A nerve cell that rarely heals once it is injured by a traffic accident or disease. The protein that revived these cells was discovered. It is expected to present a new direction in the development of therapeutic agents for regenerating damaged brain or spinal cord nerves.
A research team, led by Professor Kyung-Tai Min in the School of Life Sciences at UNIST has identified the principle that the protein ‘Grp75 (Glucose regulated protein 75)’, a protein linking organelles in cells, regenerates damaged nerves. In addition, Grp75 protein was injected into the nerve-impaired mice to confirm that exercise capacity and sensory capacity were restored.
Neurons connect the human brain with the body, accept the senses, and regulate the movement. These cells have axons that are long and extended in the shape of a twig. In particular, serious injury to the brain or spinal cord, which is the central nervous system, leads to severe disabilities such as sagging or paraplegia.
However, the molecular and cellular mechanisms of neuronal regeneration have not been well understood. In addition, research on this process to restore the ability to regenerate neurons was also less than a study suggesting. In this work, Professor Min and his research team looked at the regeneration process after neuronal damage and found a key protein.
When neurons are damaged, several cellular responses to regeneration appear. First, the endoplasmic reticulum and mitochondria move to the end of the axon. The endoplasmic reticulum is responsible for repairing the torn membranes, and the mitochondria responsible for providing the energy needed for the cell reaction. However, at this time, the supply of energy is not sufficient than the demand for energy, and the regeneration of the nerve cells is not performed smoothly.
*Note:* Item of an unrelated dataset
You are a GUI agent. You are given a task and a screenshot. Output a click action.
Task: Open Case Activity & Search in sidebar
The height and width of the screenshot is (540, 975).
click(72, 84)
The team focused on Grp75, a protein that links the endoplasmic reticulum and mitochondria. The increase in this protein predicts that the interaction between the endoplasmic reticulum and mitochondria increases and helps with cell regeneration. In fact, the researchers have proved this through experimental mice. The nerve cells that pass through the thighs, the ‘sciatic nerve’, induce the overexpression of the Grp75 protein in damaged mice, confirming nerve cell regeneration.
“Overexpression of Grp75 increases ER–mitochondria contacts,” says Soyeon Lee in the Combined M.S/Ph.D. of Life Sciences at UNIST, the first author of the study. “This has provided the energy need to regrow injured axons.”
“Through this study, we have found that an increased level of Grp75 in DRG neurons promotes axon regeneration and functional recovery of animals with nerve injury,” says Professor Min. “Our results raise the exciting possibility that overexpression of cytoplasmic Grp75 may be a therapeutic strategy to treat and enhance axonal regeneration, following nerve injury.”
This study has been supported by the National Research Foundation of Korea (NRF) and funded by Samsung Research Funding & Incubation Center for Future Technology. Their results have been published in the internationally-renowned scientific journal, PNAS on July 23, 2019.
Soyeon Lee, et al., “Increased ER–mitochondria tethering promotes axon regeneration,” PNAS, (2019).